In contrast, the Mu'tazila, known as the rationalist school of Islam, has a position that is opposite to the Ash'arite and other Islamic theology in its view of free will and divine justice. Because the Mu'tazila have a doctrine that emphasizes God's justice ('Adl). The Mu'tazila believe that humans themselves create their will and actions, so human actions and movements are not destiny that are solely driven by God and do not necessarily require God's permission. For the Mu'tazila, humans themselves create their actions and behavior consciously through free will which is formulated and carried out by the brain and nervous system. Thus, this condition guarantees God's justice when judging every human being in the Day of Judgement.

=== Others ===

The philosopher Søren Kierkegaard claimed that divine omnipotence cannot be separated from divine goodness. As a truly omnipotent and good being, God could create beings with true freedom over God. Furthermore, God would voluntarily do so because "the greatest good... which can be done for a being, greater than anything else that one can do for it, is to be truly free." Alvin Plantinga's free-will defense is a contemporary expansion of this theme, adding how God, free will, and evil are consistent.

Some philosophers follow William of Ockham in holding that necessity and possibility are defined with respect to a given point in time and a given matrix of empirical circumstances, and so something that is merely possible from the perspective of one observer may be necessary from the perspective of an omniscient.

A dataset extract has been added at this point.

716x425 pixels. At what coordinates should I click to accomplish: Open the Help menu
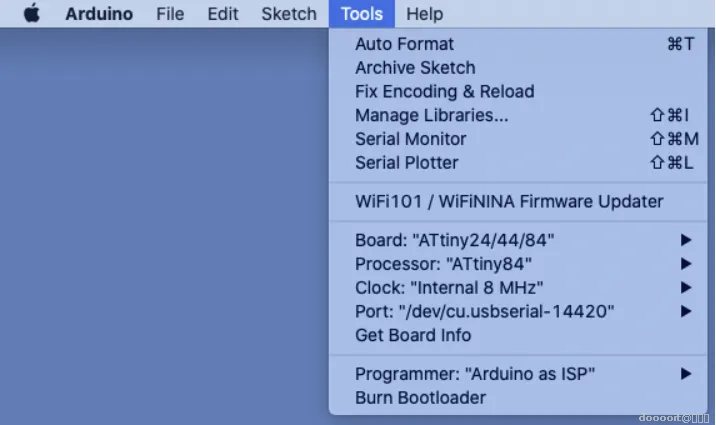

Some philosophers follow Philo of Alexandria, a philosopher known for his anthropocentrism, in holding that free will is a feature of a human's soul, and thus that non-human animals lack free will.

==Scientific approaches==
===Quantum physics===
Modern science is a mixture of deterministic and stochastic theories. Current physical theories cannot resolve the question of whether determinism is true of the world, being very far from a potential theory of everything, and open to many different interpretations.

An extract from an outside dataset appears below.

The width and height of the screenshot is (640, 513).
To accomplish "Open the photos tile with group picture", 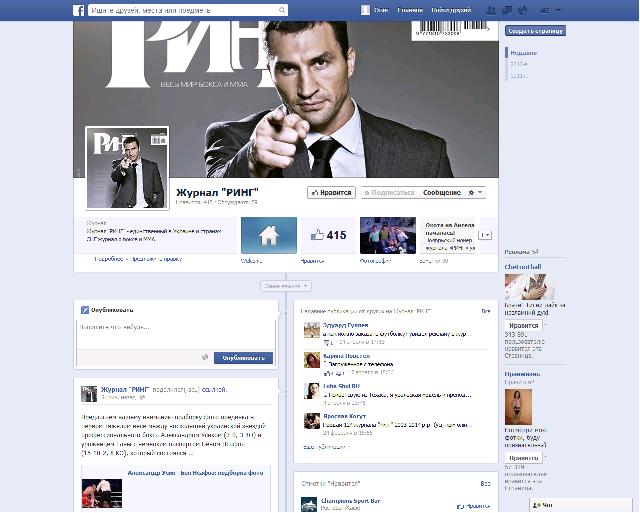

Assuming that an indeterministic interpretation of quantum mechanics is correct, one may still object that such indeterminism is for all practical purposes confined to microscopic phenomena. A more significant question is whether the indeterminism of quantum mechanics allows for the traditional idea of free will (based on a perception of free will). If a person's action is, however, only a result of complete quantum randomness, mental processes as experienced have no influence on the probabilistic outcomes (such as volition). According to many interpretations, indeterminism enables free will to exist, while others assert the opposite (because the action was not controllable by the physical being who claims to possess the free will).

===Genetics===
Like physicists, biologists have frequently addressed questions related to free will. One of the most heated debates in biology is that of "nature versus nurture", concerning the relative importance of genetics and biology as compared to culture and environment in human behavior. The view of many researchers is that many human behaviors can be explained in terms of humans' brains, genes, and evolutionary histories. This point of view raises the fear that such attribution makes it impossible to hold others responsible for their actions. Steven Pinker's view is that fear of determinism in the context of "genetics" and "evolution" is a mistake, that it is "a confusion of explanation with exculpation". Responsibility does not require that behavior be uncaused, as long as behavior responds to praise and blame. Moreover, it is not certain that environmental determination is any less threatening to free will than genetic determination.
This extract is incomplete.